Inline linking is the use of an image on website A that is sourced from website B. It’s often criticised because website A benefits from the display of the image, while website B bears the cost of hosting.

I remember when I uploaded my first (non-logo) image for Pah2. Before then I had inline linked a half dozen images from corporate and government websites, something I had no qualms in doing. Since then I have moved to self-hosting those images to preserve my posts against external change.

I now host—unbelievably—296 images. About a dozen of these are popular inline links. I don’t mind. The linkers are usually diaristic bloggers with three readers and don’t impact on my bandwidth.

The most popular inline link is to the screenshot of Daniel’s ultrasound from three years ago. People use it in posts announcing their pregnancy and discussing their ultrasound. Now it’s true that all ultrasounds kind of look the same, but at the same time they are deeply intimate. So I think it’s kind of bizarre that people show off someone else’s ultrasound. I don’t understand the psychology. I wonder how far it extends: to baby photos? holiday snaps? graduation ceremonies?

It’s a bit like how companies show photos on their website of people hard at work: staged photos, of models pretending to work. People are not design elements!

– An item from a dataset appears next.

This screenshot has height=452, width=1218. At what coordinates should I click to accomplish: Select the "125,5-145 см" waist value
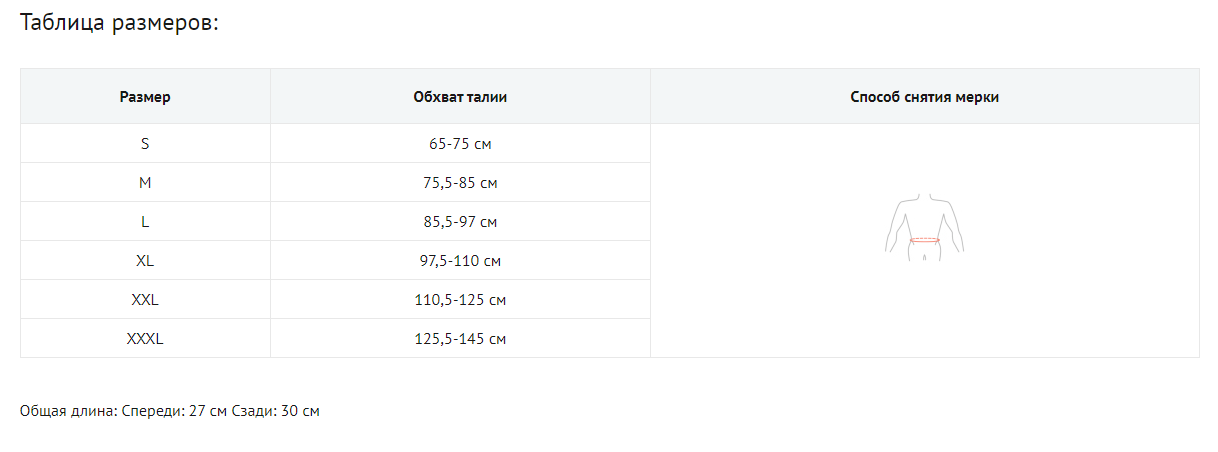coord(460,339)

3 Responses to “Ultrabizarre”

  1. By Sophie, 3 hours, 10 minutes after the fact

    It’s funny that you say that.

    I had someone contact me some time after Jordan died to ask permission to use an ultrasound photo of hers in a mock up presentation he was doing to an ultraound lab in California. He did a search and found it on my old blog. Although kind of flattered I also thought “what the?” I let him know that no, I didn’t want him to use the pic considering our circumstances. I thought it very strange… and yes, it makes me think about what pics I post. :(

  2. By Thorne Lawler, 2 days, 23 hours after the fact

    It strikes me that what you might have here is a simple test for measuring psychopathy: Ask the subject to construct an article or a webpage about something personal to them which requires pictures of people to illustrate its point. Rig the test conditions so it’s slightly harder to get photos of the people involved than to just use stock photos of someone else.

    In case that remark wasn’t nerdy enough, I’ll also point out: Server-side restrictions based on ‘referrer’ value can be used to prevent hotlinking (or at least make it difficult) although I would imagine people will just save a copy.

  3. By Bowie, 3 days after the fact

    Imagine if the HTML 1.0 had allowed “hotlinking” of textual content?